## Provided data
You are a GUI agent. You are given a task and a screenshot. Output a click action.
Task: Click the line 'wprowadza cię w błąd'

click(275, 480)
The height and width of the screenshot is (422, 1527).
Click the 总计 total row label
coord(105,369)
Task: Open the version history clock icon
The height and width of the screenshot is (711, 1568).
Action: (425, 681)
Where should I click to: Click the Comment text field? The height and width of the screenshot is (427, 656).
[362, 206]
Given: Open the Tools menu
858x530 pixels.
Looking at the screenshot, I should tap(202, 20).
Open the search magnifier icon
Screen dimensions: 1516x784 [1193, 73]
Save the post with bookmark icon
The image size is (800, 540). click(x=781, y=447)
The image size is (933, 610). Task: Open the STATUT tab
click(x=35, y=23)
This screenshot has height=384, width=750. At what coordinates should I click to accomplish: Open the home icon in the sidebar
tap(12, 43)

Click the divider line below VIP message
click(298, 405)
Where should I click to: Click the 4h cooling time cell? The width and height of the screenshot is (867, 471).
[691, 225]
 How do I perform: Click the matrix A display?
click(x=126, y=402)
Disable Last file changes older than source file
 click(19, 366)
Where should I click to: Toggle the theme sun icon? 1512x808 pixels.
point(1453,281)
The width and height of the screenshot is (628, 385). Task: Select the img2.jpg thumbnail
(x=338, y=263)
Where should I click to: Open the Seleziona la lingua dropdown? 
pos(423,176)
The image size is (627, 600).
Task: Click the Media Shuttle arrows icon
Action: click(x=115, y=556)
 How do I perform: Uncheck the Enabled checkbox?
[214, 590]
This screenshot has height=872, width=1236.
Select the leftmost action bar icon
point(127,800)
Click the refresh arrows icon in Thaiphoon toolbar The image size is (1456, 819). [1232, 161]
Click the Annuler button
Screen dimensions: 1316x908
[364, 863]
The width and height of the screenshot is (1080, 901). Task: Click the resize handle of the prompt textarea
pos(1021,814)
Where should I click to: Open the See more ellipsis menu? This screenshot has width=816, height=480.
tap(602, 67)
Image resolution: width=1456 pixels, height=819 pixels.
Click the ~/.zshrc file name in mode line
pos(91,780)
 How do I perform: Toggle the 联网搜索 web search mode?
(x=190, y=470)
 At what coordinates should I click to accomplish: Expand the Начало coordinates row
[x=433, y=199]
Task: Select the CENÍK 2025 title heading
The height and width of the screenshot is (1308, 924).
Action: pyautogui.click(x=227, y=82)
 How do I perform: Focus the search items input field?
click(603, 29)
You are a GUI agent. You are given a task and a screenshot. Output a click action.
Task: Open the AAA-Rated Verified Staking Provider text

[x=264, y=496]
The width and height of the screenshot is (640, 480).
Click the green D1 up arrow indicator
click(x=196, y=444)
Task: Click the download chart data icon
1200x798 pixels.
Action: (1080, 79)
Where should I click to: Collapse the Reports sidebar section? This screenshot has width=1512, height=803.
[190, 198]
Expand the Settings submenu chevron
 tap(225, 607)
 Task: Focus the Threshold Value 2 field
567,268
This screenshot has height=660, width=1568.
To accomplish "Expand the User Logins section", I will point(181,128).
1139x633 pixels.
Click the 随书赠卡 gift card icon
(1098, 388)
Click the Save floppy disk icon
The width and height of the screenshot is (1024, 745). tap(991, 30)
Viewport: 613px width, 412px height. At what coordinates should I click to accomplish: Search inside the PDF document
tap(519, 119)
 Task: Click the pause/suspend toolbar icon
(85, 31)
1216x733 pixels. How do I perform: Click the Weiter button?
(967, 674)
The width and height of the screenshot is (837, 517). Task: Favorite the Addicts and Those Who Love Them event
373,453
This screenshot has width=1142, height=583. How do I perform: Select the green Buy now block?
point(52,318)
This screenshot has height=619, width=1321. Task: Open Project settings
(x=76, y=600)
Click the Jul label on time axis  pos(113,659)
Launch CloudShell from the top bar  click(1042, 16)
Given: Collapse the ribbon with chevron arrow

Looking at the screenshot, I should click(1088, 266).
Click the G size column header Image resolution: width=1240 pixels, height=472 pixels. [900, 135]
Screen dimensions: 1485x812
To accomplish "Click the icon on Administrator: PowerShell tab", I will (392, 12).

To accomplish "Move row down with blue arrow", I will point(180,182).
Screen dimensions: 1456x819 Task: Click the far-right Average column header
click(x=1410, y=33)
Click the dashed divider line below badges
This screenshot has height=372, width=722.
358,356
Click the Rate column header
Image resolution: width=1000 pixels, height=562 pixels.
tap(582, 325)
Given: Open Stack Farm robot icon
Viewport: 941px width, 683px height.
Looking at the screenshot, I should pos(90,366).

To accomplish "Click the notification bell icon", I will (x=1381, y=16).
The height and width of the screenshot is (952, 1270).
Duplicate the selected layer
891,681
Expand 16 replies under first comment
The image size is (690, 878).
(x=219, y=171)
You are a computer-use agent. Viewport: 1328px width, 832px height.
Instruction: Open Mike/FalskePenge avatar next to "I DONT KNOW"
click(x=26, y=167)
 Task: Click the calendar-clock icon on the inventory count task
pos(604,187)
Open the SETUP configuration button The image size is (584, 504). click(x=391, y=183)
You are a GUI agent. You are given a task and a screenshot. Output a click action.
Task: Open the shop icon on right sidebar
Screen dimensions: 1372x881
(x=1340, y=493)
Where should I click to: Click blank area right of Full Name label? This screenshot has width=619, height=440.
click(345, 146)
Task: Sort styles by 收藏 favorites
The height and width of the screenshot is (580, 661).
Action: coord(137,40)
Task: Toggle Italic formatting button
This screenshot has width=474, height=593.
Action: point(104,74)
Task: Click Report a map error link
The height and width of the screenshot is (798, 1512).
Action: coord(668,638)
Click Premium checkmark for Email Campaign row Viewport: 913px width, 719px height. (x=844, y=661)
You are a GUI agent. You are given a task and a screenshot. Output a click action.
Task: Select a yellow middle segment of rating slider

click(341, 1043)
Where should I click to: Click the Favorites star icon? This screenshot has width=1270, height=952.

## Goal of the exercise
Gather every line in the records above that contains the string "toolbar", and copy each one in full. Case counts, so match only that exact capitalization.

## Result of this exercise
Click the refresh arrows icon in Thaiphoon toolbar The image size is (1456, 819). [1232, 161]
 Task: Click the pause/suspend toolbar icon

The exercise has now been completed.